Digital Analytics: First-  vs. Third-Party Cookies

Tracking is based on cookies, which can be first- or third-party cookies – depending on which tracking provider and setup you choose. In contrast to Google, Adobe uses third-party cookies by default. Cookies are text-strings stored in your browser, which are used to identify users across devices. A common example in the digital analytics environment is the storage of the user’s Visitor ID in cookies. Because of increasing efforts towards consumer privacy, the rejection of third-party cookies is growing. Amongst other reasons, users often manually block or delete them. In addition to that, many anti-spyware applications and default privacy settings of modern browsers also block third-party cookies. As a result, a person will be counted as a new “unique” visitor with every subsequent visit, as Visitor ID cannot be stored when cookies are blocked. Contrary to third-party cookies, first-party cookies are blocked only by a low percentage of users, as a block of all cookies also cause a decreasing user experience on many websites.

Best Practice: Switch to First-Party Cookies in Adobe Analytics

Our recommendation is to switch your Adobe Analytics implementation from third- to first-party cookies whenever you can. Here are the steps to do so:

  1. Fill out the FPC Request Form and send it to Adobe Customer Care.
  2. Create a CNAME record for a third-level domain below your second-level domain. That’s your tracking server for https pages. For example, smetrics.returntrue.com.
  3. Create another CNAME record for insecure / non-https pages, e.g. metrics.returntrue.com.
  4. Inform Adobe Customer Care about the setup and see if your company requires any additional configuration.
  5. Ping the hostname to ensure the hostname is verified.
  6. All set! Now you can alter your implementation to point to your brand new first-party tracking servers.

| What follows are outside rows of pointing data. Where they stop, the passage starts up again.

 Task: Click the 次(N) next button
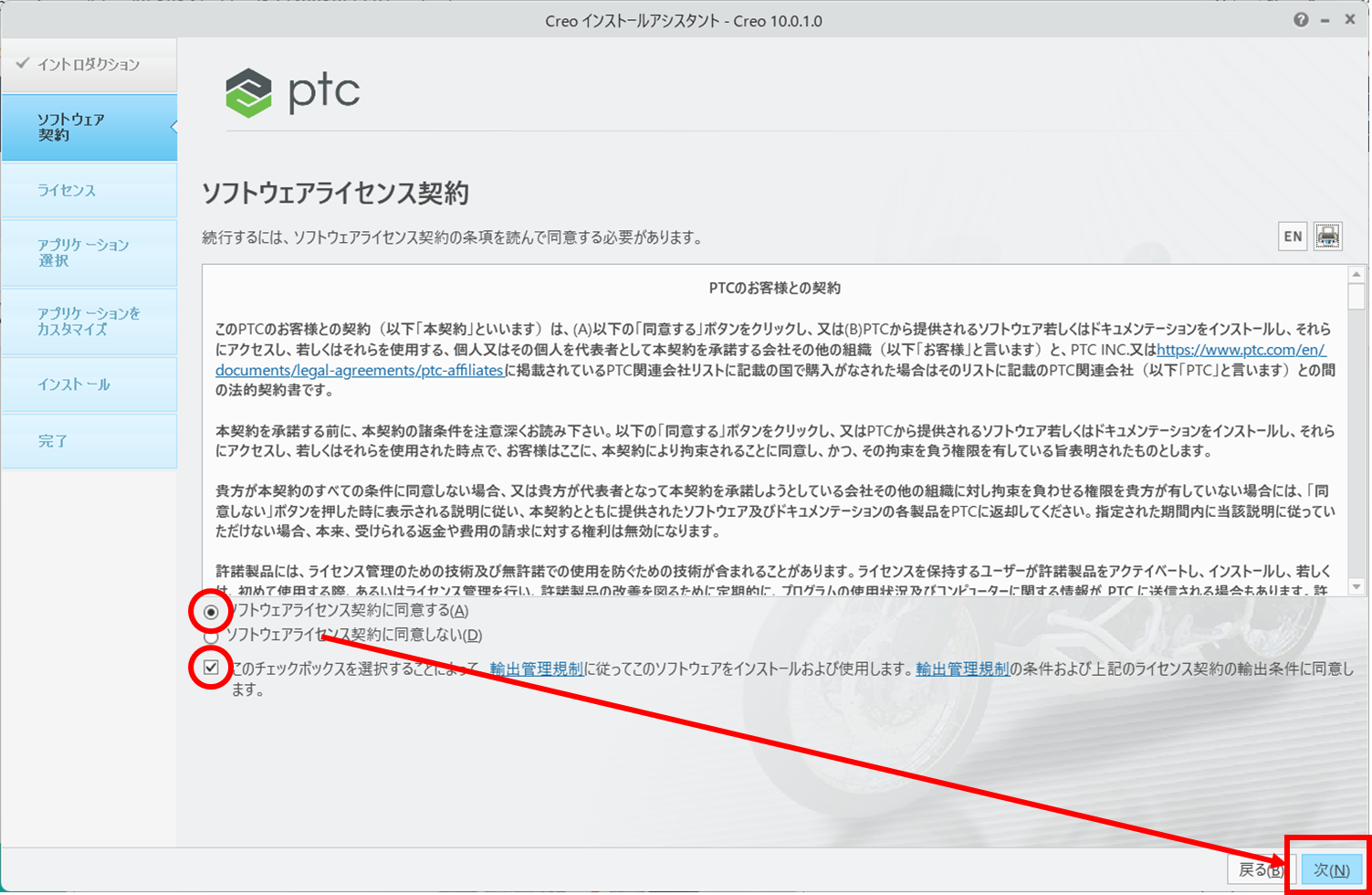pyautogui.click(x=1331, y=870)
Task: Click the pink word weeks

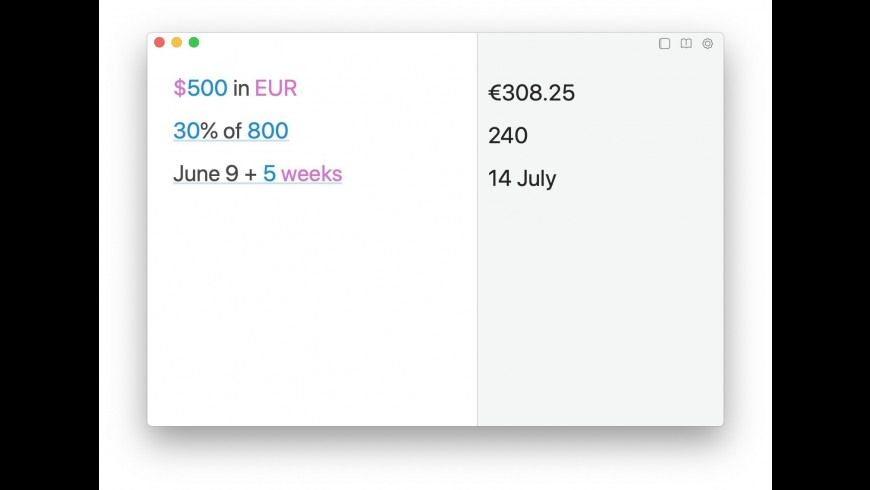Action: [311, 174]
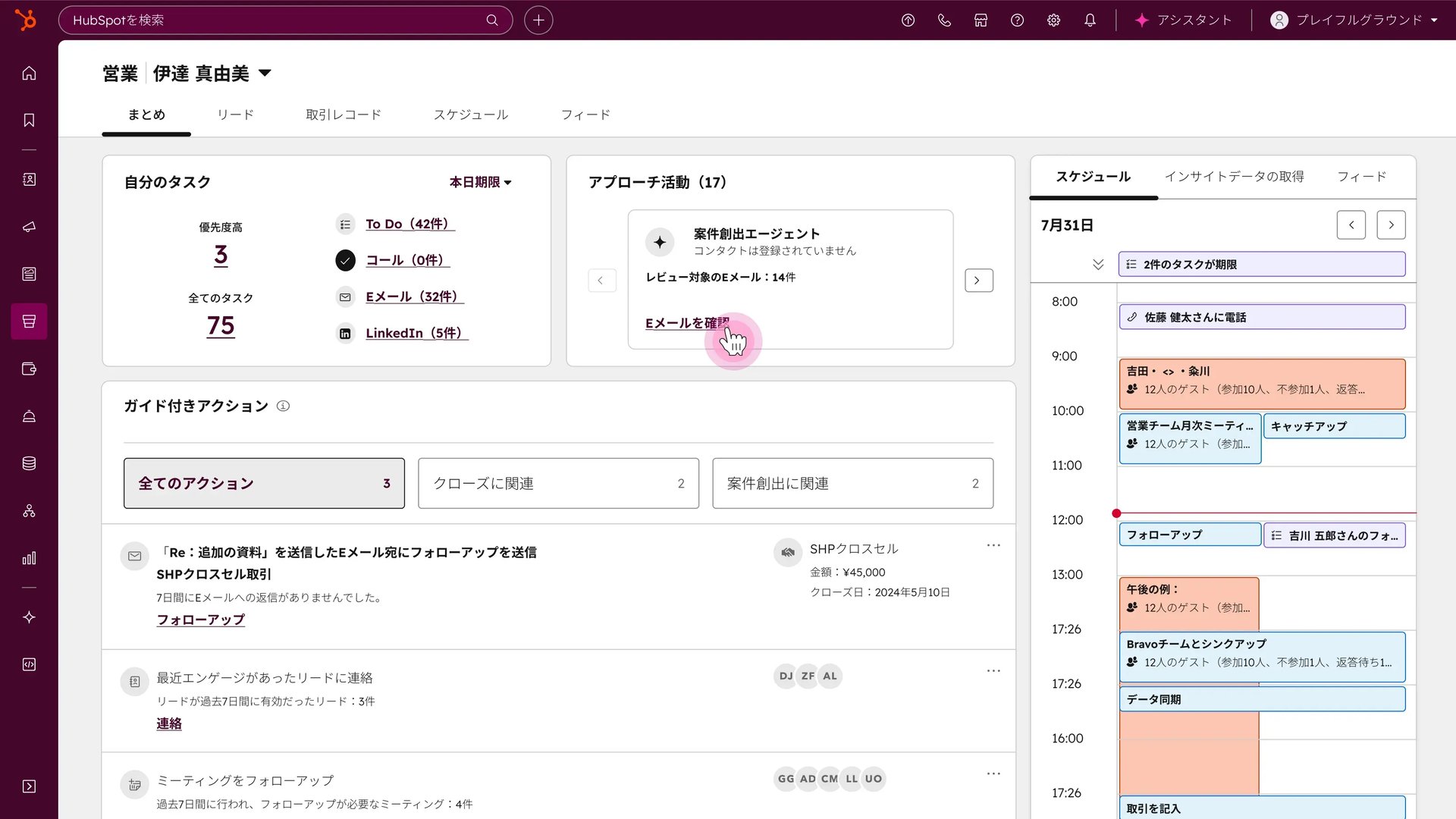The width and height of the screenshot is (1456, 819).
Task: Select the クローズに関連 filter chip
Action: point(558,483)
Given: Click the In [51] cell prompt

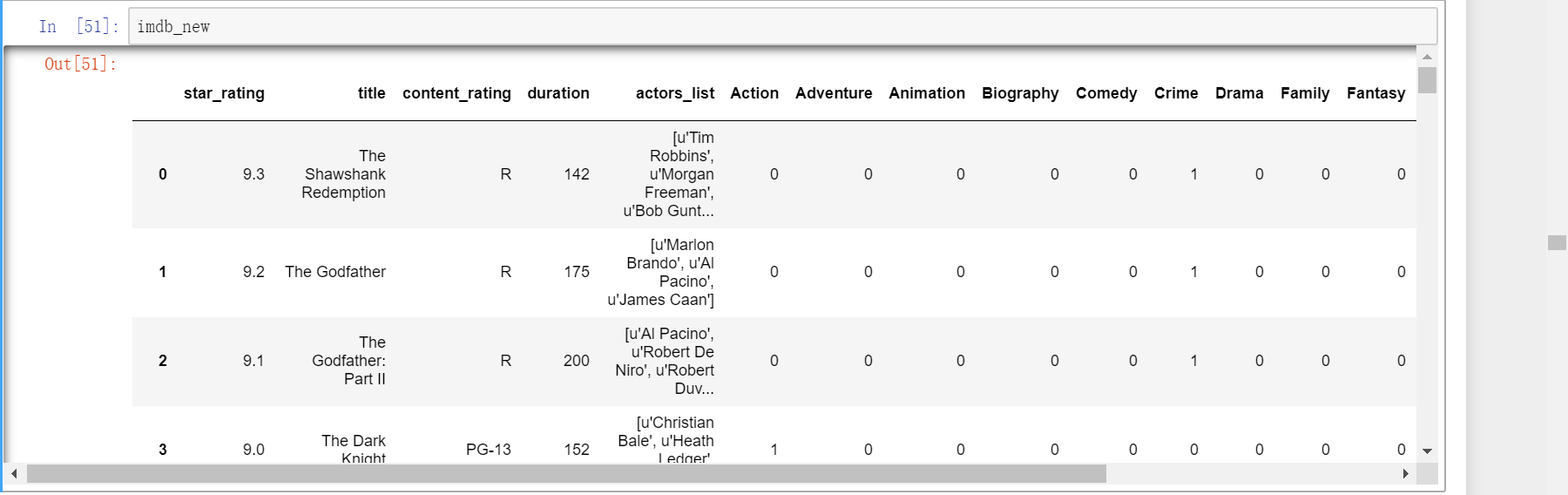Looking at the screenshot, I should point(78,27).
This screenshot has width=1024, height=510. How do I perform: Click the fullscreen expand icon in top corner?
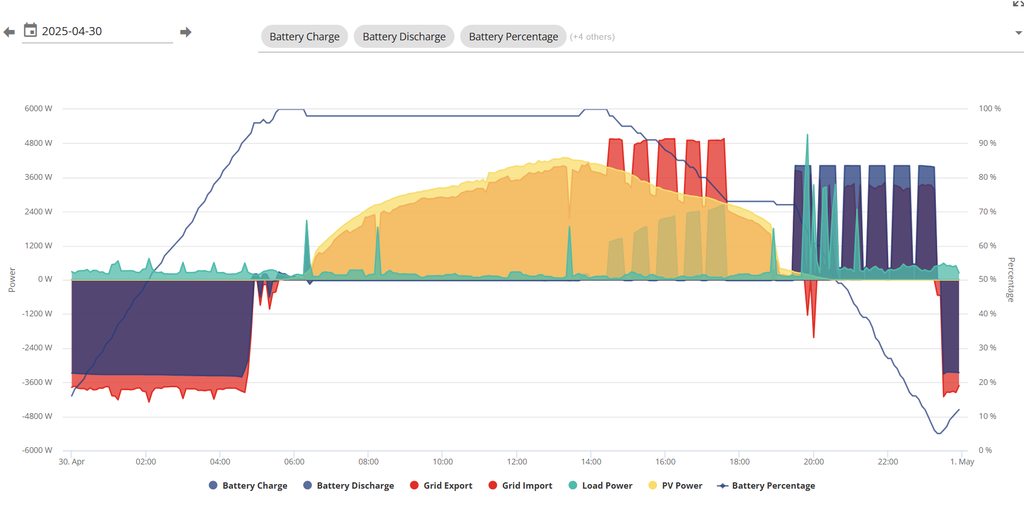click(x=1017, y=4)
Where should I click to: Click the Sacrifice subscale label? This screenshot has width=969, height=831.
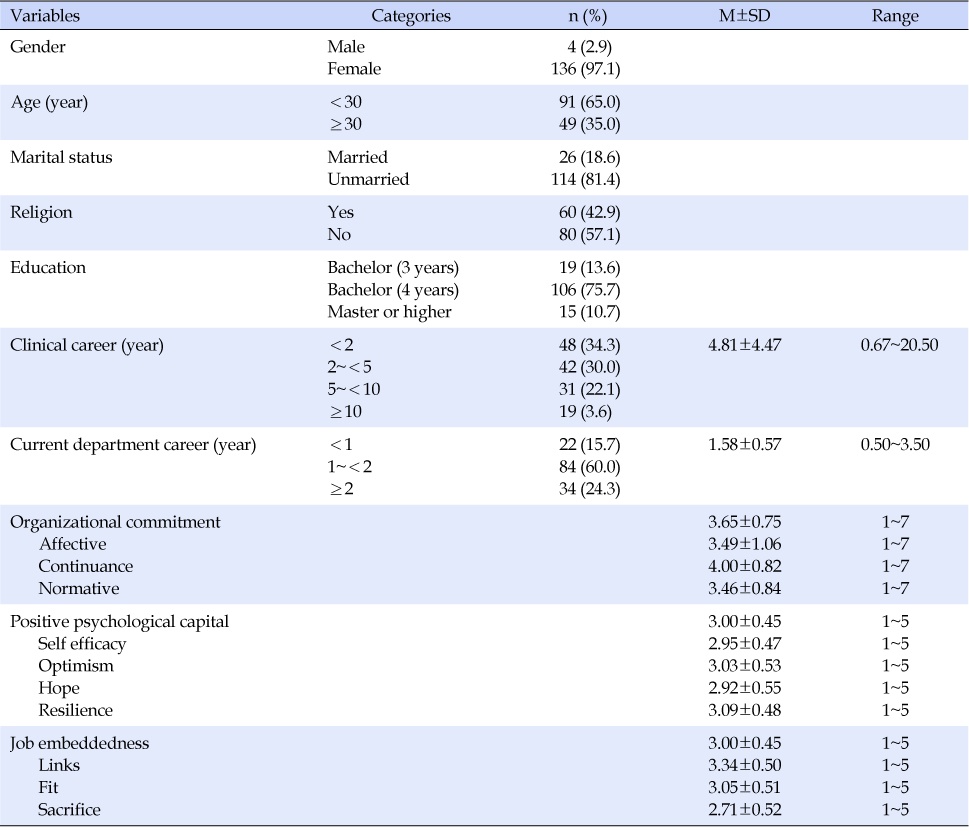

Changing the Implementation in Adobe Launch

If you’re using Adobe’s tag manager to track your website, here is how you change the tracking servers.

  • Log into Adobe Launch
  • Open your property
  • Navigate to Extensions > Adobe Analytics > Configure Extension
  • Change the Tracking Server with the non-https, and the SSL Tracking Server with the https CNAME entry. In our example, this would be metrics.returntrue.com and smetrics.returntrue.com.
  • Put the changes into a Library and Publish.
  • All set! You successfully changed your implementation.

Changing the Implementation without Tag Managers

If you are not using any tag manager and you still have the old AppMeasurement.js (or s_code.js) on your website, here is how you change the implementation.

  • Open your AppMeasurement.js or s_code.js file locally.
  • Locate the variables s.trackingServer (non-https) and s.trackingServerSecure (https) and set them to your new data collection hostnames.
  • Replace the updated core JavaScript file with the old version on your website.
  • All set! You successfully changed your implementation.

Pitfalls

If you move to first-party cookies from a long-standing implementation, Adobe recommends to set up a Visitor Migration with Adobe Client Care before you change the implementation. This prevents the old Visitor ID to be lost and stitches the new and legacy version together.

If your setup is still based on third-party cookies, but a user only allows first-party cookies in the browser, Adobe included a fallback method in all code versions since H.25.3. If the visitor ID cookie is rejected, the code will set a first-party cookie using the site’s current domain. The new first-party cookie, s_fid, is created and set to a randomly generated unique ID with an expiration of two years. This visitor ID is only available on all pages of the current domain, excluding subdomains.

If the s_fid fallback cookie fails, or if the user blocks all cookies including first-party, Adobe will use the backup method with a combination of IP address and user agent.